Christopher Bakken

White Zinfandel
October 22, 2022 Bakken Christopher

White Zinfandel


Again last night I dreamed the dream called Waiter.
Not the one where I arrive to give a poetry reading
but have forgotten to bring any books, so am told
just improvise (we have a patient audience tonight),
or in more hellish versions, improvise while accompanied
by a harp. No—in the dream called Waiter, I am
the only waiter, and thus the only chump in khaki pants
and a sea-blue polo emblazoned with a schooner.


The restaurant quickly fills with people whose thirst
for white zinfandel can never be sated, not even by death.
In the dream called Waiter (I should have mentioned)
it is forever 1988, and Table 11 is calling for more bread.
Table 11 wants to order. Table 11 wants another little cup
of that delicious drawn butter. And when I come to Table 11,
a smudged napkin wilting on my forearm, and finally land
their overcooked steaks, they move like a pack of feral dogs
circling a freshly-shampooed dachshund and a kitten.

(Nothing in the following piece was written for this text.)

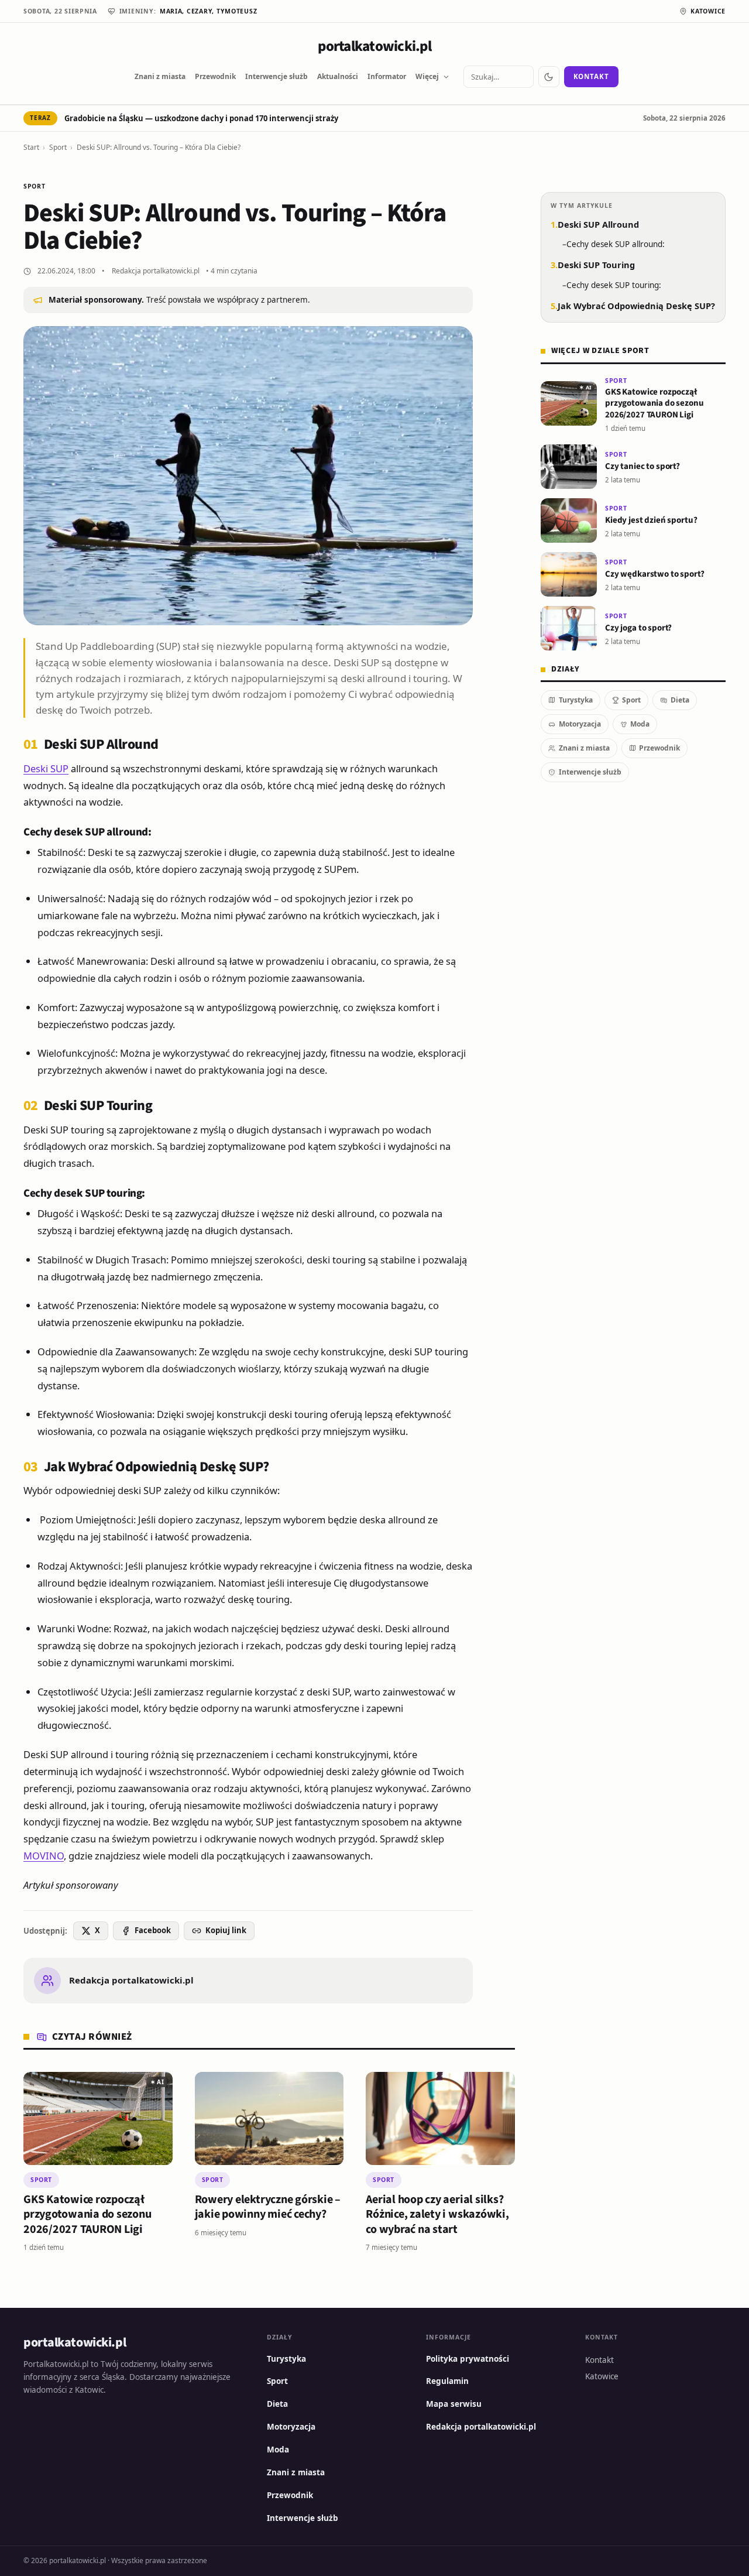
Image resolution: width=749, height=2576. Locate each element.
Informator (386, 76)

But in the dream called Waiter, I neglect the other tables,
whose numbers begin at one, and stretch beyond eleven,
at least as far as Milwaukee—do you see how hungry they are? —
so many we will run out of white zinfandel soon.
The hostess is nervous at her nautical pulpit: a tarnished copper
binnacle (a word the dream remembers) and ship’s compass.

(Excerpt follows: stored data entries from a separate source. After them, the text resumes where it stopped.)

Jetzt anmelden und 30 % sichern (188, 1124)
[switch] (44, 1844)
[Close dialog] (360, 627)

Hot plates are piling up on the line, but first I must fetch
ranch dressing from the walk-in cooler (Table 11), and the journey
through the kitchen is very long, the really dreamy part
of the dream called Waiter, since back there in the Dionysian
crannies of the restaurant’s brain, beautiful waitresses
are snorting cocaine off the corners of patrons’ credit cards,
and the kid who washes dishes is slurping up the scallops
Table 11 sent back (but more white zin please),
and the manager is giving all the chefs raises, just joking,
since he heard two of them dropped acid before peeling shrimp
this afternoon—and have you ever peeled shrimp on acid?
Now that’s a job as fascinating as fascinating gets—but I am a waiter
in the dream called Waiter, the only one, and instead of peeling shrimp
or getting ranch, I go outside with Jake to help with the garbage,
which means smoke weed from a carrot he carved for that purpose,
and then I am striding away from the restaurant completely, past
the apartment buildings stacked up like plates up along the lake,
and looking for my car, which I parked somewhere around here,
when Ashley the aerobics teacher walks up, who I have wanted
to kiss (apparently) since 1988, and who is suddenly willing,
and like so many dream-kisses it is both delicious and disconcerting,
never quite over, just trailing off in some slobbery way, like Ashley,
who has suddenly fled, but at least now I am able to fly,
wheeling above the cul-de-sacs in ways that feel quite natural,
just the merest paddling, sailing the warm currents above Middleton,
Wisconsin, with its cut grass and lake algae smells, and spying
—thanks to all the flying—my lost car (a 1967 Pontiac Star Chief
with a license plate that reads YUMMY), and getting in,
and wondering where I left my keys, which means in the dream
called Waiter, remembering I am a waiter, remembering
Table 11 and their implacable thirst, not to mention all those
lozenges of broiled cod and pucks of meat waiting for me,
—some poor guy with an empty briefcase, going everywhere
and nowhere, in this dream and the other dream called Poetry,
knowing the ship’s wheel never actually spins on its nail
above the top shelf of the bar, and as in some restaurants
and in most dreams, the compass at the door is only decorative.

Christopher Bakken is the author of three books of poetry, most recently Eternity & Oranges, as well as the culinary memoir Honey, Olives, Octopus. He is director of Writing Workshops in Greece and he teaches at Allegheny College.